Journal of the American Medical Association

Volume:

Volume 314, Number 14

Publisher:

, Pages 1488-1497

Type of Work:

Article | Final Publisher PDF

Abstract:

IMPORTANCE: Few studies have evaluated the relationship between influenza vaccination and pneumonia, a serious complication of influenza infection. OBJECTIVE: To assess the association between influenza vaccination status and hospitalization for community-acquired laboratory-confirmed influenza pneumonia. DESIGN, SETTING, AND PARTICIPANTS: The Etiology of Pneumonia inthe Community (EPIC) study was a prospective observational multicenter study of hospitalizations for community-acquired pneumonia conducted from January 2010 through June 2012 at 4 US sites.

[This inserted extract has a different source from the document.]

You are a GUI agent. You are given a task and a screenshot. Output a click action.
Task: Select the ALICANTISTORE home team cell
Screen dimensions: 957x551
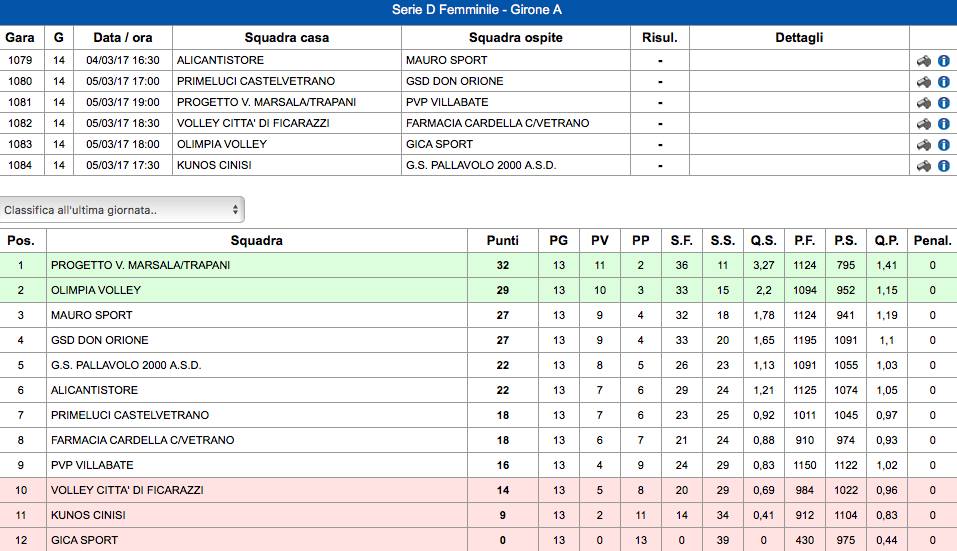(286, 60)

In this case-control study, we used EPIC data from patients 6 months or older with laboratory-confirmed influenza infection and verified vaccination status during the influenza seasons and excluded patients with recent hospitalization, from chronic care residential facilities, and with severe immunosuppression. Logistic regression was used to calculate odds ratios, comparing the odds of vaccination between influenza-positive (case) and influenza-negative (control) patients with pneumonia, controlling for demographics, comorbidities, season, study site, and timing of disease onset. Vaccine effectiveness was estimated as (1 - adjusted odds ratio) × 100%. EXPOSURE: Influenza vaccination, verified through record review. MAIN OUTCOMES AND MEASURES: Influenza pneumonia, confirmed by real-time reverse-transcription polymerase chain reaction performed on nasal/oropharyngeal swabs. RESULTS: Overall, 2767 patients hospitalized for pneumonia were eligible for the study; 162 (5.9%) had laboratory-confirmed influenza. Twenty-eight of 162 cases (17%) with influenza-associated pneumonia and 766 of 2605 controls (29%) with influenza-negative pneumonia had been vaccinated. The adjusted odds ratio of prior influenza vaccination between cases and controls was 0.43 (95% CI, 0.28-0.68; estimated vaccine effectiveness, 56.7%; 95% CI, 31.9%-72.5%). CONCLUSIONS AND RELEVANCE: Among children and adults hospitalized with community-acquired pneumonia, those with laboratory-confirmed influenza-associated pneumonia, compared with those with pneumonia not associated with influenza, had lower odds of having received influenza vaccination.